Une longueur d’avance en matière de confinement
L’ancien leader des Verts, qui se prépare à l’apocalypse depuis des années, a pris un sacré coup d’avance en matière de confinement. Dans la maison qu’il partage avec sa fille et ses deux petits-fils, il dispose d’un puits doté d’une pompe à bras, de trois citernes comportant chacune 1 000 litres d’eau de pluie, d’un étang dont l’eau peut être filtrée et de bois pour se chauffer pendant cinq ans. « On avait prévu le coup depuis quinze ans. Nous sommes autonomes en eau et en énergie », se félicite-t-il. En matière alimentaire, il n’est pas encore au point et doit se déplacer comme tout le monde avec son autorisation sur papier à l’hypermarché du coin. Un point faible qu’il s’applique à réparer : il s’est acheté des graines et quelques serres et compte bien voir pousser mâche, haricots, tomates et radis dans sa parcelle. Le confinement à la campagne n’a pas le même goût qu’en ville, il l’admet volontiers : « Contrairement à ceux qui sont bloqués dans leur HLM au onzième étage, nous sommes des privilégiés. On a du calme et un bois pour se promener. »
Dans sa petite communauté (il héberge un woofeur, qui bricole pour lui en échange d’une place pour sa caravane, et la petite copine de l’un de ses petits-fils), il respecte les règles en vigueur et les gestes barrière. « S’il n’y avait pas l’immense malheur du monde, on serait presque heureux, constate-t-il. On déjeune ensemble dehors, on ne s’embrasse pas. On a de l’alcool et du gel pour se désinfecter les mains. Et, comme personne ne vient nous voir, on est rassurés ! » Sa fille a fermé son cabinet d’ostéopathe ainsi que le temple hindouiste installé à la place de l’ancienne piscine. « Avec un de mes petits-fils, qui est également converti, ils font des chants et des prières pour améliorer la situation, mais je n’y crois pas trop », sourit-il.
Pas donneur de leçons
Au-delà de la crise sanitaire, l’écologiste planche déjà sur les scénarios qui pourraient entraîner un effondrement global du système. « Les chauffeurs routiers, déjà exploités, n’ont plus la possibilité de s’arrêter dans les restoroutes, qui sont fermés, note-t-il. Quand ils en auront marre de manger des sandwichs industriels, on peut imaginer qu’ils décident de s’arrêter de rouler, leur défection provoquera alors la rupture de la chaîne alimentaire. » La fin du monde, Yves Cochet n’est pas sûr et certain qu’elle ait lieu ce coup-ci. S’il pronostique une grave crise économique à l’automne, il ne se mouille pas trop quant à son ampleur : « Tout dépendra du nombre de morts, estime-t-il. S’il y en a beaucoup, on peut basculer dans de l’incontrôlable, de la panique, des émeutes, des scènes de pillage, le chaos social. » Il concède néanmoins, en citant Pierre Dac, qu’« il est souvent trop tôt pour voir s’il est déjà trop tard ».

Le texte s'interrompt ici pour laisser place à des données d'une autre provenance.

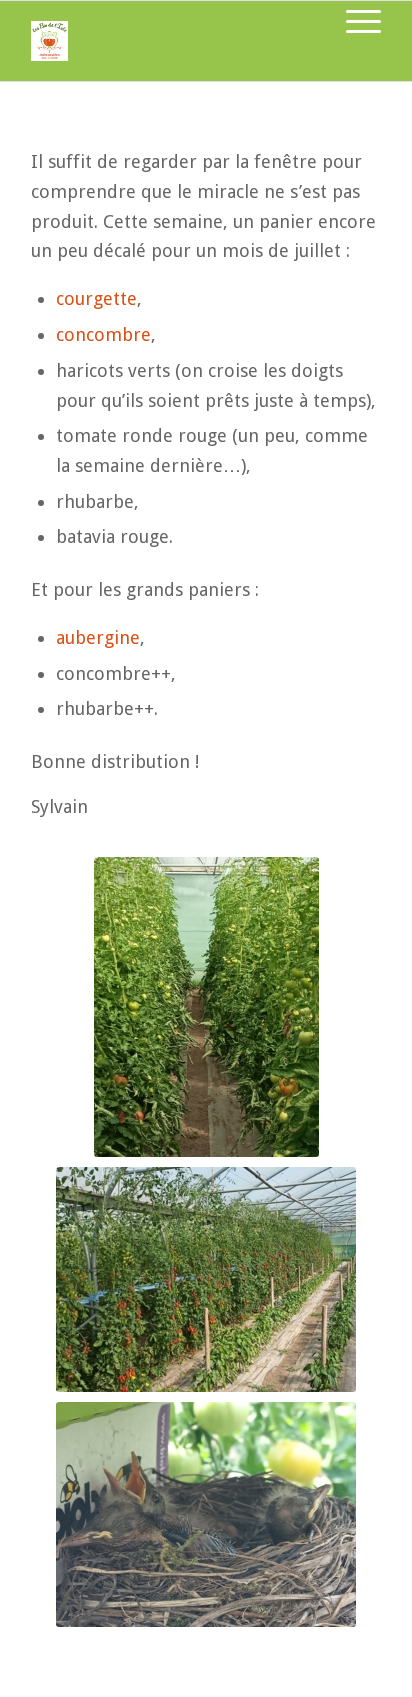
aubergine (98, 637)
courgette (96, 298)
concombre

L’ancien ministre se garde de donner trop de leçons au pouvoir en place. « Ils ont merdé sanitairement, ils ont fait des erreurs d’estimation au début et n’ont pas commandé assez de gel, de masques et de tests. Le confinement a un peu tardé, mais à présent la situation est assez bien gérée. » Le premier discours d’Emmanuel Macron lui a plu – « un vrai discours présidentiel, du sérieux, c’est ce qu’il fallait faire ». Il apprécie le ministre de la santé, Olivier Véran, et a un faible pour le directeur général de la santé, Jérôme Salomon : « Il est épatant, je l’adore. Tous les soirs, je le regarde à la télévision à 19 heures. Il est bonhomme, habile, il se donne à fond. » Il a tout de même un petit regret : personne au sommet de l’État ne songe à lui demander son avis : « Aucun de ceux qui réfléchissent à cette situation depuis des années n’a été appelé, déplore-t-il. C’est dommage, car on a écrit des livres et des articles qui pourraient aider à la réflexion. » Et de soupirer : « Ils ne nous prennent toujours pas au sérieux. »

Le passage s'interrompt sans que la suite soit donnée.